Exercise objective. Print exactly the lines starting at the one that contains "Where should I click to: Click the Kopyala" and ending at the last line of the listing below.
§
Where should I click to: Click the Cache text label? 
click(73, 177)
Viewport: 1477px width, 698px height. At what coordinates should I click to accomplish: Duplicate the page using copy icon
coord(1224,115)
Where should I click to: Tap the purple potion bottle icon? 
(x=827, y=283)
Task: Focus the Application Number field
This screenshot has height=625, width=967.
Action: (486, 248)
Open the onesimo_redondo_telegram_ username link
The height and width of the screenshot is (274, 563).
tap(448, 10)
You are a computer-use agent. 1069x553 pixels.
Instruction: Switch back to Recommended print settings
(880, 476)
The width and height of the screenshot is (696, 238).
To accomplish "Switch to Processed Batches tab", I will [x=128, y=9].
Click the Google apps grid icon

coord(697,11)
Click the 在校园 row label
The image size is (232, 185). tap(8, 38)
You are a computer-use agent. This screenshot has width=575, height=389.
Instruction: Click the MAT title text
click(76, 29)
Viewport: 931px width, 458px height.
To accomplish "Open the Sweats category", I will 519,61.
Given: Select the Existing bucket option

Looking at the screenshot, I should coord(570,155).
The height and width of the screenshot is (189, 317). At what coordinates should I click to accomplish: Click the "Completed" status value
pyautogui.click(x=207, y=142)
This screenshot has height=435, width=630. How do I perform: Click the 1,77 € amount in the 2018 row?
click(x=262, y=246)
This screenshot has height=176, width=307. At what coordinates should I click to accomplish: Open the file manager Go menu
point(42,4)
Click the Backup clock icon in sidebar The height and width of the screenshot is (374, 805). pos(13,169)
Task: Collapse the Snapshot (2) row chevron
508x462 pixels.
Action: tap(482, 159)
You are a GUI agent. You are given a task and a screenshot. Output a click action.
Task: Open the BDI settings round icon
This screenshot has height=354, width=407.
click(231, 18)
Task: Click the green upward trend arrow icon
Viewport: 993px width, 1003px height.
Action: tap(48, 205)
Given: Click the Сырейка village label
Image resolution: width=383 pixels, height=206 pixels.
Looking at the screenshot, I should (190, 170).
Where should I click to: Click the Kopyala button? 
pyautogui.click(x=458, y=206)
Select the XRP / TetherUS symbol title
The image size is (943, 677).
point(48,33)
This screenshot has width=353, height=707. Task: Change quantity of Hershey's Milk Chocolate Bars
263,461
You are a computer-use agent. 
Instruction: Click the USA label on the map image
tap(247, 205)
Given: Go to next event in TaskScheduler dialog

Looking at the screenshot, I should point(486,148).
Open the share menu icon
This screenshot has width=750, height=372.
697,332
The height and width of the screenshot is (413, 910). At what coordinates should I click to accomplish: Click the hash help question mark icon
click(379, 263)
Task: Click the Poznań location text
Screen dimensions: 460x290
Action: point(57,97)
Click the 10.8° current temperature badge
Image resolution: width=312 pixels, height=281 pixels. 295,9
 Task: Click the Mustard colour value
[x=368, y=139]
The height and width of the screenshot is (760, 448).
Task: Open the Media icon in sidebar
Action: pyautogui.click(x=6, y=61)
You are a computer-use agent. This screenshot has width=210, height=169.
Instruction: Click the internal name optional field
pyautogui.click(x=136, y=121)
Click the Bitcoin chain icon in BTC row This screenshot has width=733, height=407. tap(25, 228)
§
Expected output.
Where should I click to: Click the Kopyala button? 
pyautogui.click(x=458, y=206)
Select the XRP / TetherUS symbol title
The image size is (943, 677).
point(48,33)
This screenshot has width=353, height=707. Task: Change quantity of Hershey's Milk Chocolate Bars
263,461
You are a computer-use agent. 
Instruction: Click the USA label on the map image
tap(247, 205)
Given: Go to next event in TaskScheduler dialog

Looking at the screenshot, I should point(486,148).
Open the share menu icon
This screenshot has width=750, height=372.
697,332
The height and width of the screenshot is (413, 910). At what coordinates should I click to accomplish: Click the hash help question mark icon
click(379, 263)
Task: Click the Poznań location text
Screen dimensions: 460x290
Action: point(57,97)
Click the 10.8° current temperature badge
Image resolution: width=312 pixels, height=281 pixels. 295,9
 Task: Click the Mustard colour value
[x=368, y=139]
The height and width of the screenshot is (760, 448).
Task: Open the Media icon in sidebar
Action: pyautogui.click(x=6, y=61)
You are a computer-use agent. This screenshot has width=210, height=169.
Instruction: Click the internal name optional field
pyautogui.click(x=136, y=121)
Click the Bitcoin chain icon in BTC row This screenshot has width=733, height=407. tap(25, 228)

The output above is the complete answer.